On-the-Fly Adaptation of Source Code Models using Meta-Learning
Disha Shrivastava, Hugo Larochelle, Danny Tarlow
This repository contains implementation and data for our work On-the-Fly Adaptation of Source Code Models using Meta-Learning. A block diagram of our approach can be found below. For more details, refer to the paper.
Dependencies
- python 3.7
- tensorflow-gpu 2.0.0 or tf-nightly-gpu-2.0-preview
- tensor2tensor
- tqdm
- javac-parser
Data
- Download the full Java Github Corpus from here (java_projects.tar.gz). Extract the data and place in the Raw_Data folder.

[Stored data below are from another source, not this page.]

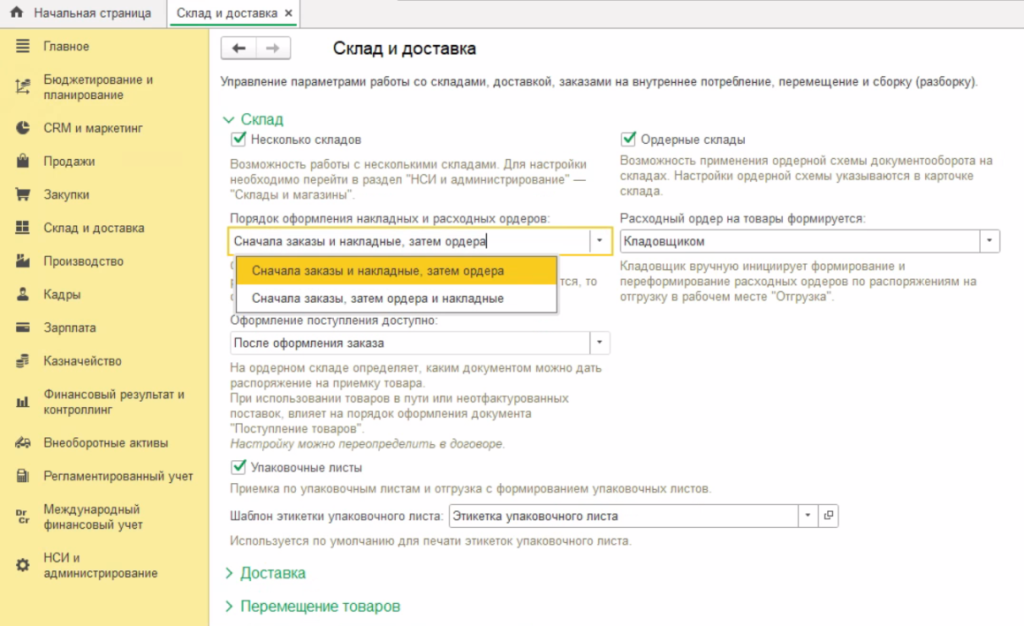Click the CRM и маркетинг pie chart icon
The image size is (1024, 626).
[22, 128]
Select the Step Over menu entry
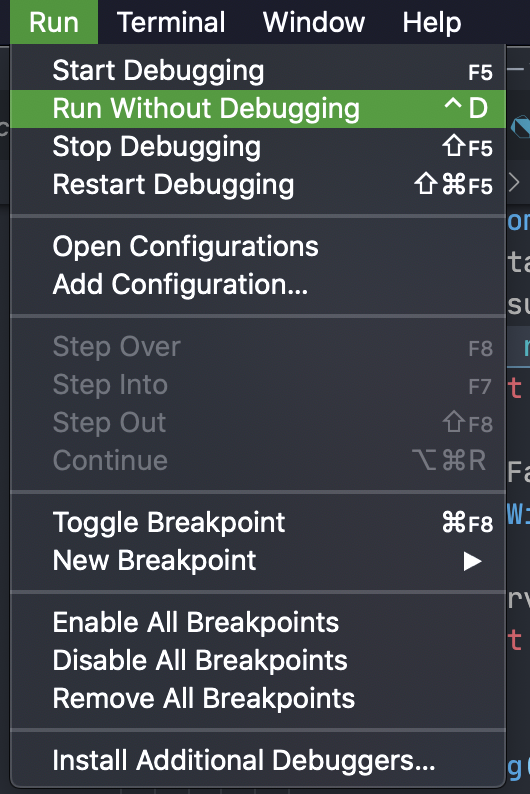This screenshot has height=794, width=530. coord(258,347)
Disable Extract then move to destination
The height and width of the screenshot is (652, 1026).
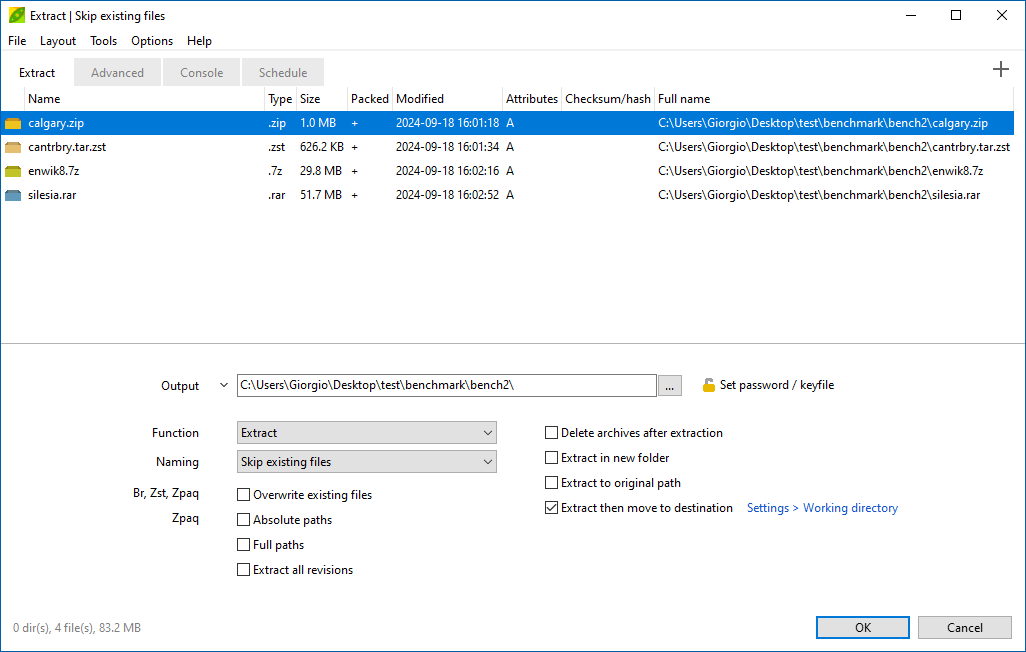pyautogui.click(x=551, y=507)
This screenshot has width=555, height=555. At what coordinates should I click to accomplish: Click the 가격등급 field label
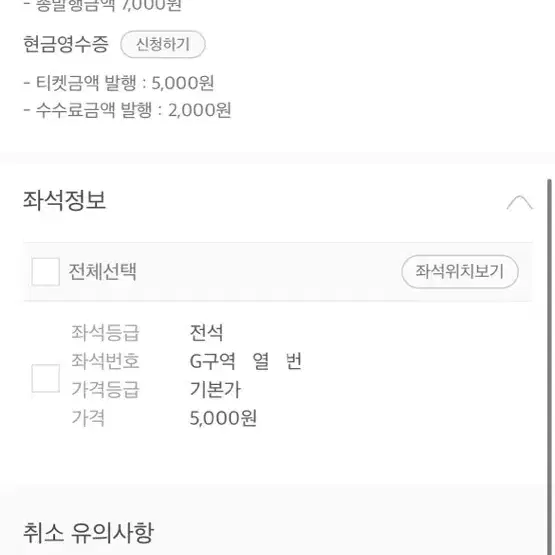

- Obtain the list of projects in 1% corpus of train, test and validation splits of the data from here (*-projects.txt files). Create folders named 'train', 'val' and 'test' which contain these projects from the java_projects folder obtained in the step above. Place these folders in Raw_Data directory.
- Download the jar from here (SLP-Core_v0.2.jar). Place it in the Raw_Data directory. To lex the corpus, run
java -jar SLP-Core_v0.2.jar lex x x-lexed -l java
where, x = train, test, val (requires a java installation). x should point to the 'train', 'val' and 'test' folders formed in the previous step. After lexing, you will see .java files inside x-lexed folders with comments removed and java tokenized text separted by tabs. - Run extract_data.py (Steps 2, 3, 5, 6). This will result in formation of data_x.txt and data_x.json files with x = train, test, val in the Preprocessed_Data directory.
- Run preprocess_data.py. This will generate files basic_dict.x and episodes_x.csv where x = train, test, val
Repository Structure
- Models : Directory for storing the models
- Outputs : Directory for storing the outputs (output runs as well as hole features)
- Trained_Models (can be downloaded from here)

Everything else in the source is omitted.